Tidal flooding fills the intersection of Olney Road and Boush Street in Norfolk on Monday. It floods there so often that locals refer to it as Lake Olney. (Jim Morrison for The Washington Post)

Oct 5, 2022

By Jim Morrison — Without the $1.8 billion initiative, the Army Corps of Engineers says much of the city would be at risk for flooding by 2075. But questions persist about its effectiveness and impact.

Norfolk’s downtown waterfront is a parade of people drawn to the water during a Friday lunch hour, some heading to a waiting cruise ship and others strolling to Town Point Park with its expansive view of the Elizabeth River, the shipyards and the city of Portsmouth across the water.

They stream through a portal in a concrete flood wall running along Waterside Drive that blends into the streetscape, a guardian that for 50 years has protected the city’s economic heart. But the combination of rising waters and stronger storms, along with sinking land, means the wall now falls short of providing the protection that the federal government demands.

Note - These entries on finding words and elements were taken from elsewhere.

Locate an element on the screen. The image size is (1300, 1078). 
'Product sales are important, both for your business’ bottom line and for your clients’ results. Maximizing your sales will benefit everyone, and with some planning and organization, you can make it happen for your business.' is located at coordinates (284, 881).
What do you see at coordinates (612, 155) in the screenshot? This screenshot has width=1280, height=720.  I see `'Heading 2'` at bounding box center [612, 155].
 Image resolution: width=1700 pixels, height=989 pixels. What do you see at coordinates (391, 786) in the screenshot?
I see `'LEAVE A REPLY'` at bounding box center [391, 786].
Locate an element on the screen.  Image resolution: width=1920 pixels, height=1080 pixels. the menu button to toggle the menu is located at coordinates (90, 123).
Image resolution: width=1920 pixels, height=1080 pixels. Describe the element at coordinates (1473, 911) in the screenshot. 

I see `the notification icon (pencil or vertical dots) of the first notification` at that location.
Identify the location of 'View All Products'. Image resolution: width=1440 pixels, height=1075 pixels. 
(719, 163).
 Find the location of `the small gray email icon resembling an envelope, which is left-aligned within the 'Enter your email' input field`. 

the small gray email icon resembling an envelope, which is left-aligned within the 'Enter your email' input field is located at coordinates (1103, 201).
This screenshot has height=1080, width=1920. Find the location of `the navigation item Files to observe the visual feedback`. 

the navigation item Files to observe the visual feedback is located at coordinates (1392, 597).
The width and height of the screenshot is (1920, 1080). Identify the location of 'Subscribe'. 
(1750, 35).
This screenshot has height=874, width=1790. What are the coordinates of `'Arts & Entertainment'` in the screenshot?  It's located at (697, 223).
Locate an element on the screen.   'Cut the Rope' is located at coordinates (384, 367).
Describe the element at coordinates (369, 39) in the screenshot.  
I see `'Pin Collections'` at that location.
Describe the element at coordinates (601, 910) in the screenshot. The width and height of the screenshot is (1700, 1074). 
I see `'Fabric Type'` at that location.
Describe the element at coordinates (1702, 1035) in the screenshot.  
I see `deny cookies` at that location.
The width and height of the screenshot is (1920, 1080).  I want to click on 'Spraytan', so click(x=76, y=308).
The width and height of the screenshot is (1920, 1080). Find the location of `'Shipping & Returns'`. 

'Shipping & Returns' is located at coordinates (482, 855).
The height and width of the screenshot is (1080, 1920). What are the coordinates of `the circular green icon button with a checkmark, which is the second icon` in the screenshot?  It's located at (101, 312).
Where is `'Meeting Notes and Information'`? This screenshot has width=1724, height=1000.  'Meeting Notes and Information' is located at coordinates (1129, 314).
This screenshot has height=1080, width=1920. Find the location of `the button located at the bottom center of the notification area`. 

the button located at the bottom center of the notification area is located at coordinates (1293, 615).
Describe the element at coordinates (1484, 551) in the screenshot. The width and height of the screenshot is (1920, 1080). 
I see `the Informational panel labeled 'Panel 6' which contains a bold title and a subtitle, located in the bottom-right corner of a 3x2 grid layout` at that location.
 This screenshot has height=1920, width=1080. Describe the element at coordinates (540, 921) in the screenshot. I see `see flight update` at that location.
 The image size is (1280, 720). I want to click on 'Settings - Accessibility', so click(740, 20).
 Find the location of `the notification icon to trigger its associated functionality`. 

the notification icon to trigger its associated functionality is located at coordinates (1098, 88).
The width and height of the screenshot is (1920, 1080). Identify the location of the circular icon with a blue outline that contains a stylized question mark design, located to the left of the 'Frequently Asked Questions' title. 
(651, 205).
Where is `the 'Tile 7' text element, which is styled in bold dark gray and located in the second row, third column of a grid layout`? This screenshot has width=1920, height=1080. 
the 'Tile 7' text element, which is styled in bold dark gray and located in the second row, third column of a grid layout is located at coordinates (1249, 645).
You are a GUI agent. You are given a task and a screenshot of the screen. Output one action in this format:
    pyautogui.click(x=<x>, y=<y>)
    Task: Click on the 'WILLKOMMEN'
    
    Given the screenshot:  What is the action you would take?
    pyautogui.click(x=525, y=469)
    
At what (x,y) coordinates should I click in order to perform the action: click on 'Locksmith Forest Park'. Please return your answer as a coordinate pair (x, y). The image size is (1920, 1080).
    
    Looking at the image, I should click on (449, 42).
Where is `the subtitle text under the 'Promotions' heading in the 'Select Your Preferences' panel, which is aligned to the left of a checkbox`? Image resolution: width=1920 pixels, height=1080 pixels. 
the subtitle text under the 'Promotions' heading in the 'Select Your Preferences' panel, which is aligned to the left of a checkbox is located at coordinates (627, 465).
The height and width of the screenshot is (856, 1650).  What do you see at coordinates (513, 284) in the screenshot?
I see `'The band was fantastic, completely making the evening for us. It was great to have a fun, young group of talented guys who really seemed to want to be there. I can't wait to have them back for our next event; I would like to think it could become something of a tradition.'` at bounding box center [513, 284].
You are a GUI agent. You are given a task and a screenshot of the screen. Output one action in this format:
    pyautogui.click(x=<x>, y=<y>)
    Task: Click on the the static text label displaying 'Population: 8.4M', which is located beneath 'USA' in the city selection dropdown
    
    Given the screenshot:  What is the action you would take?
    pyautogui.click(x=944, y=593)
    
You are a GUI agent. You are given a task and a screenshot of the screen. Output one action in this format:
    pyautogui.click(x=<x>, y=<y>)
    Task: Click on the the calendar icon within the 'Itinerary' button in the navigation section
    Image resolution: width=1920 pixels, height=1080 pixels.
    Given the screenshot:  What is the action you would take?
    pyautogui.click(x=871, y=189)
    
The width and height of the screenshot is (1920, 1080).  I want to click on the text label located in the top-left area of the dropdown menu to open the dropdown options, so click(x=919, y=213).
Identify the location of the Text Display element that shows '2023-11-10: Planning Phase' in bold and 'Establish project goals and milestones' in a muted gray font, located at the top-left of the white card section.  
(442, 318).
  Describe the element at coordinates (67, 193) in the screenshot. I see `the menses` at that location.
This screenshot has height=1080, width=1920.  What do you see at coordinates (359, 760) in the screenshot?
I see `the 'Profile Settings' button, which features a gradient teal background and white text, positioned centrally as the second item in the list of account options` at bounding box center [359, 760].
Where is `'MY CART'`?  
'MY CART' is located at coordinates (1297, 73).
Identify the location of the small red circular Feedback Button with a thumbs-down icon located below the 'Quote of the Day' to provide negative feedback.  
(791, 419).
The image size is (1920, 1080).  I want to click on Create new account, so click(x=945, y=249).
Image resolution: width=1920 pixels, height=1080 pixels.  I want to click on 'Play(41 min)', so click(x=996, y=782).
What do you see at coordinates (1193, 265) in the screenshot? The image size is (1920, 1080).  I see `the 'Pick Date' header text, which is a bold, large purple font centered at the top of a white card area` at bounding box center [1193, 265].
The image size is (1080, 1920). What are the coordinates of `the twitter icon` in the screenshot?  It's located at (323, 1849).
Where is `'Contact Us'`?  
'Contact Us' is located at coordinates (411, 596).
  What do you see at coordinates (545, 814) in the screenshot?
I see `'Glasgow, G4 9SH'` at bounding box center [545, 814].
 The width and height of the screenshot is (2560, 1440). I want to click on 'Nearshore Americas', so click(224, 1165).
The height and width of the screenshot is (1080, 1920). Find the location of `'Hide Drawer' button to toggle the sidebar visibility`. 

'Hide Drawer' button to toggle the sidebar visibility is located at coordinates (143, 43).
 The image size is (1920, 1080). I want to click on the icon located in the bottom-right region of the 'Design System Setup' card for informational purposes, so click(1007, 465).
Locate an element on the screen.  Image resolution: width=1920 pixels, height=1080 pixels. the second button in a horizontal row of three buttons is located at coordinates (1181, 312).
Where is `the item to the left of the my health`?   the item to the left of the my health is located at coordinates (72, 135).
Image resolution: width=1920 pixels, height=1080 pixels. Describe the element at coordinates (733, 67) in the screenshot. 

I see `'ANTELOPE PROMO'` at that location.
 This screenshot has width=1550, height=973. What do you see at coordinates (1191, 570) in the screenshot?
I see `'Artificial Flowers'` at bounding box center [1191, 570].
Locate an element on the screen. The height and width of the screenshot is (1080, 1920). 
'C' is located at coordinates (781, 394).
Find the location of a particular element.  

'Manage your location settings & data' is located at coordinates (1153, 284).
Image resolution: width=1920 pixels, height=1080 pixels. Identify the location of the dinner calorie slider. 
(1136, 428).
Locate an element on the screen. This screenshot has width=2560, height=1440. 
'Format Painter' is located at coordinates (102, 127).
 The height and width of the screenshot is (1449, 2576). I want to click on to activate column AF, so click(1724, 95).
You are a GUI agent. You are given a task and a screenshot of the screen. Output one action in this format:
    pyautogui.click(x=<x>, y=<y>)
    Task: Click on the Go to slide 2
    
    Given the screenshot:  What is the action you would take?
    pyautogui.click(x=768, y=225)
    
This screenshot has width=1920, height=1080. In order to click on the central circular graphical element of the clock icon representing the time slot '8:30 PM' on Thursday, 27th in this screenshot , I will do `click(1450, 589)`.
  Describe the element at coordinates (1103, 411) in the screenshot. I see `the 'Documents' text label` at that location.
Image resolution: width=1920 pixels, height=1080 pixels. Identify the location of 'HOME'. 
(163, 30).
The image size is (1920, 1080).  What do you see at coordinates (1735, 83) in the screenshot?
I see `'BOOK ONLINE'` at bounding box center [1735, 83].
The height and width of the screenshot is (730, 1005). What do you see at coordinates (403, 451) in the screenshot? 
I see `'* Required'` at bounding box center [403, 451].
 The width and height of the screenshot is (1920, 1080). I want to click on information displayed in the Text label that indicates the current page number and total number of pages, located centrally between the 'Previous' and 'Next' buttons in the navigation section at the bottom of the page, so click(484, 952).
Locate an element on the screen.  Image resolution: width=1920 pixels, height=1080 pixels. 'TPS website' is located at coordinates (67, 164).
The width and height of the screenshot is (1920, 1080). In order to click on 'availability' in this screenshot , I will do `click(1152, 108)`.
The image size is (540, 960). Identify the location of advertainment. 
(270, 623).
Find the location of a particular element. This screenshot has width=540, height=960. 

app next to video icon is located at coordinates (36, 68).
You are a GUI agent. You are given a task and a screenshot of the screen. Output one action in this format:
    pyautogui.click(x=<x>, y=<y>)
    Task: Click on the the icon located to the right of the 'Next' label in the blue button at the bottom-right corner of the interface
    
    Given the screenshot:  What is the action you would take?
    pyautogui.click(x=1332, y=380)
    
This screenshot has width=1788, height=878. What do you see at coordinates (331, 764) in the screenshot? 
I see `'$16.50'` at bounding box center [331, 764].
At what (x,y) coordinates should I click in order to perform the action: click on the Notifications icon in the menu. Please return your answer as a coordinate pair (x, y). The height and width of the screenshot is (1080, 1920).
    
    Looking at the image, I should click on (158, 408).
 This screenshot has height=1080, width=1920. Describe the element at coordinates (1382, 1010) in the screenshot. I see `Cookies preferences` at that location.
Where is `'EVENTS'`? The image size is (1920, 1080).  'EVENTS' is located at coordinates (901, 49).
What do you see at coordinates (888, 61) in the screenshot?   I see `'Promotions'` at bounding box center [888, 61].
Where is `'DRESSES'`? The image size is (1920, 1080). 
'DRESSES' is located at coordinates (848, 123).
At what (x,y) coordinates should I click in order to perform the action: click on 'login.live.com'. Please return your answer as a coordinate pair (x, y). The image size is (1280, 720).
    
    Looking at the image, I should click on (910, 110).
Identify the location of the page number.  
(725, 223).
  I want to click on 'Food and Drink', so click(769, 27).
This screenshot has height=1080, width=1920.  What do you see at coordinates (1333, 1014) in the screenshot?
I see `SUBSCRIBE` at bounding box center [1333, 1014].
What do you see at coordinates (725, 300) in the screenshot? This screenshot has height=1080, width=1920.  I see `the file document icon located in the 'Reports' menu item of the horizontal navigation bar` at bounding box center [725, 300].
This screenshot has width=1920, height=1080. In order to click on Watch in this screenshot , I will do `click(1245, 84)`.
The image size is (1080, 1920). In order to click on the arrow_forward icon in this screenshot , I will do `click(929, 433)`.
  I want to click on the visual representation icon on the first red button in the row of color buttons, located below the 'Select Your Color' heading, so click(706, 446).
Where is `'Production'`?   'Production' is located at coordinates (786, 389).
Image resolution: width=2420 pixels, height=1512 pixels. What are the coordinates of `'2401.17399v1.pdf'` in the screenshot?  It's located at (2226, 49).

To arm the city against those storms, Norfolk has entered the first phase of a $1.8 billion project being designed with the Army Corps of Engineers that features an existing 2,700-foot-long downtown wall raised by about five feet and extended to cover the minor league baseball stadium on the Elizabeth River. Over time, more barriers and other protections, including nearly eight miles of sea walls, levees and berms, will be extended along the city’s southern and western flanks on the Elizabeth and Lafayette rivers.